The Nim language has a couple of interesting features:
One typical example of numerical integration is the calculation of pi by approximation, specifically by estimation of area of a circle and area of a square.
area of circle = pi * r * r
area of enclosing square is (2*r)*(2*r)
select a random point
if a point is inside the circle then increment n
m = total number points
pi = 4 * n/m, give or take
This is an example of numerical integration but only on two dimensions. Usually this method is used for many more dimensions. Also, you often don’t have an absolute truth to compare your answer against!

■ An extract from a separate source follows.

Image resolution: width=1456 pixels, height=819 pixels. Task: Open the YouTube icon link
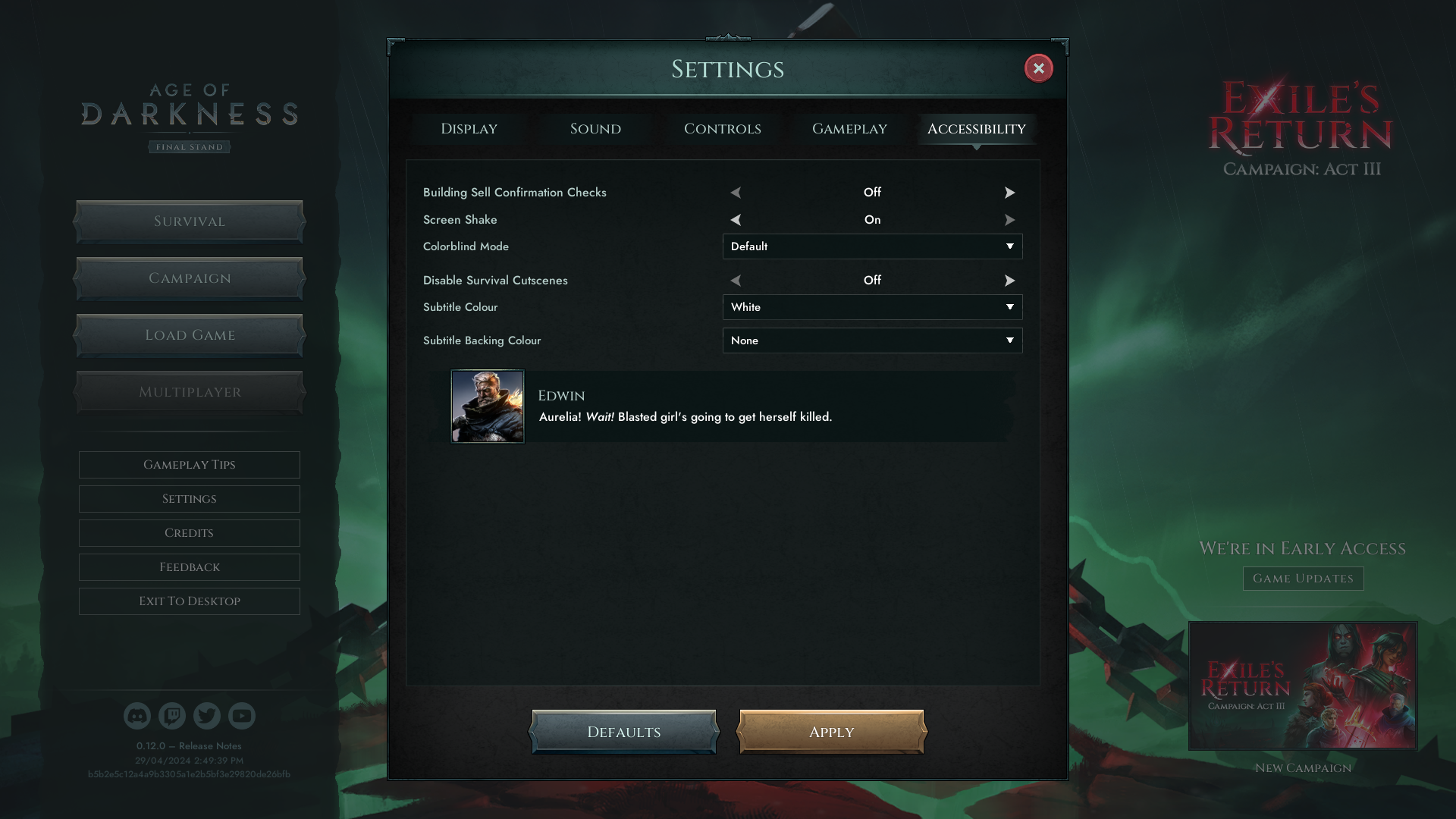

The core of an implementation in Nim looks like
proc integpi(rand: Rand): float =
var r = rand
var randx, randy: float
var ctr: float = 0
for i in 0..<Nlim:
randx = float(r.next and int32bits)
randy = float(r.next and int32bits)
if ((randx*randx + randy*randy) < float(int32max)*float(int32max)):
ctr = ctr + 1
return ctr
Here we use 64-bit random integers masked to 32 bits. Then compare the circle boundary x * x + y * y < r * r. Pi is then 4*ctr/Nlim. This code uses floating point because that happened to be a quick way to avoid some Nim value conversion issues by this novice Nim programmer. It is a bit slower than using unsigned int64s throughout.
This is also an example of something that is embarrasingly parallel. You could run independent threads of integpi, and as long as the random number generators are independent, add up the results of each thread. Up to the limit of the density of random numbers in this 32-bit space of numbers, that is.
The threading model in Nim allows basic threads, and the various lock functions allow to synchronize threads.
An interesting feature of threads is they are non-deterministic. They are serial, but the priority and speed of each thread is up to the operating system. If you oversubscribe your CPUs, then you cannot expect anything other than eventual completion.
For example, on 2-core Penryn:
epi64timed.nim using 2 threads x 10100100100 loops
Thread report:
|***************************************************|
|***************************************************|
pi 3.141592653589793 estimated 3.141586181705268 diff -6.471884524739124e-06
The stars begin at earliest thread start time, and end at latest thread completion. Here it is no surprise both threads are concurrent.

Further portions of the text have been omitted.